The jobs picture isn't brightening, either. Gannet Media Company, for instance, publisher of USA Today and other papers that make it the largest newspaper publisher in the country by circulation, recently reported disappointing 2nd quarter earnings and promised sweeping "cost cutting" measures that traditionally feature layoffs.
But beyond job security, which has always been one of organized labor’s strongest selling points, there are clear ties between the leftist positions of labor unions and those of journalists. Pew's study this month showed there was a much stronger likelihood of outlets with liberal audiences having a union.
“Among journalists who say they are employed at least part time at an outlet whose audience leans left politically, about four-in-ten (39%) report their organization has a union,” the Pew report said.
“There is an ideological alignment and the jobs are inherently unstable,” said Michael Watson, a director of the conservative Capital Research Center. “That all contributes to an inclination to unionize.”
The same has been true for years. In 2018, when a successful union drive began at the New Yorker, then-assistant editor McKenna Stayner said the magazine's management would be hard pressed to object to a union when its editorial position is unapologetically pro-labor.
“What we’re promoting in our pages, we should also be promoting in our workplace," she told New York Magazine. "We run labor pieces, and for many of our writers, their system of beliefs is for workers’ rights. Particularly in the last year and a half, with the certain kind of tone of moral authority we have taken on, it would be confusing for both readers and employees for there to be a lot of aggressive pressure against unionizing from New Yorker management.”
Today's environment is similar.
“The unions see a target-rich environment there,” said Sean Higgins, a union research analyst at the Competitive Enterprise Institute. “A lot of them tout the benefits of collective bargaining editorially, so it’s not surprising workers would say, ‘if this is such a great thing why don’t we have it?’ And management is not in a good position to resist it or say no.”
All of this should come as no surprise to readers and viewers, according to Higgins and other conservatives.

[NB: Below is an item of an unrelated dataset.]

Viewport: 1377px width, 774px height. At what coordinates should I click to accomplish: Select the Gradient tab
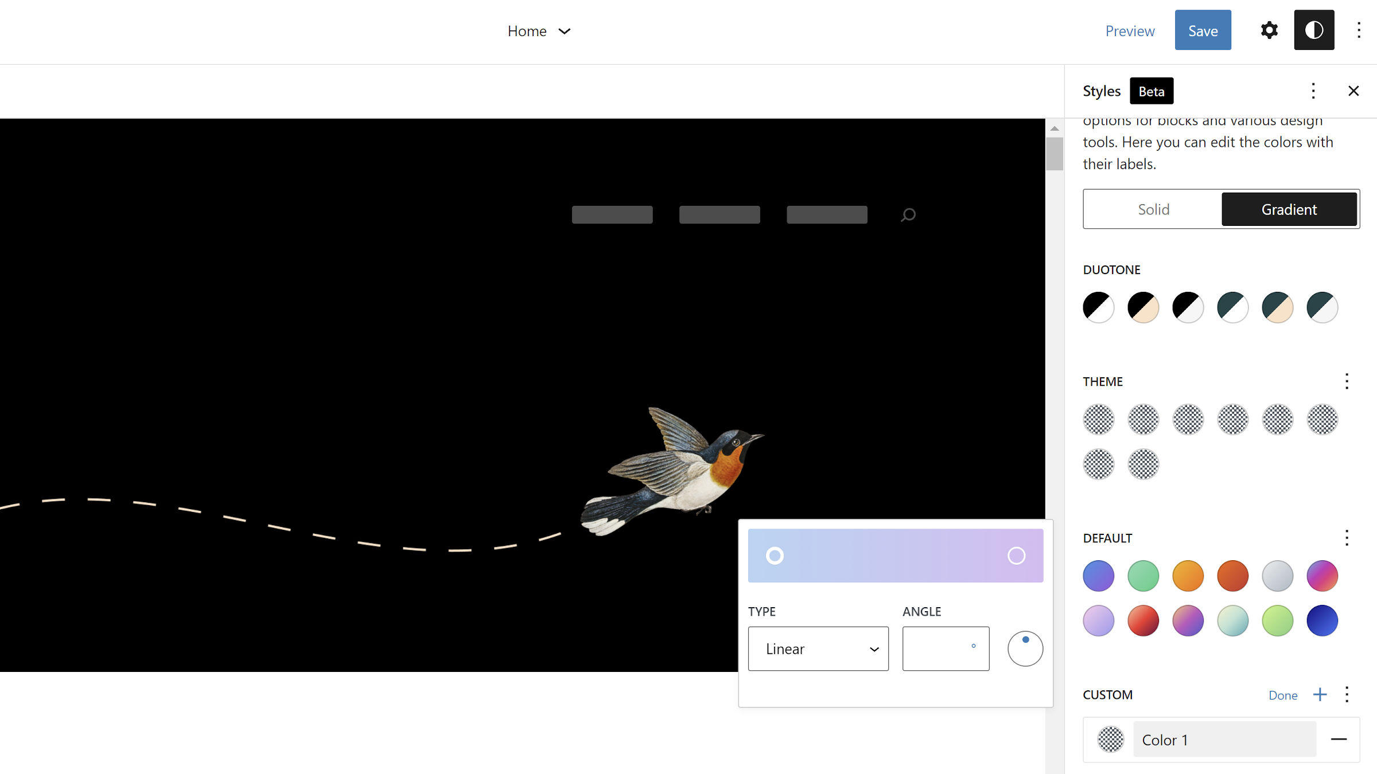point(1289,209)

Nevertheless, audiences are rarely informed.
“All consumers of news should be aware that a lot of the news entities are unionized, and of course unions are key participatory players in politics,” Watson said.
Several academic labor experts and members of the Ethics Committee of the Society of Professional Journalists did not respond to requests for comment. One member of both groups, however, insisted the lines between coverage by union members of issues on which their union has taken an advocacy position are not clearly drawn.
“That’s a tough question,” said Chris Roberts, a former reporter who covered labor issues and is now on the faculty of the University of Alabama. “Transparency doesn’t really make you more credible. Objectivity is a learned thing; it’s not as simple as A+B=C.”
His own objectivity was hard-earned, he said, given he had family members that worked in a steel mill in both union jobs and management.
But what would acknowledging that in a story to do to alleviate concerns about a real or perceived conflict in his reporting on the mill, Roberts wondered? It might raise issues in readers’ minds that weren’t there before. A story’s credibility can be marred by any number of things, and a note that a reporter is a union member could raise flags better left unfurled, Roberts said.
“Is it the ethical thing to do? Sort of,” he said. “But it’s not fair to think a guy is a flaming liberal simply because he’s in a union.”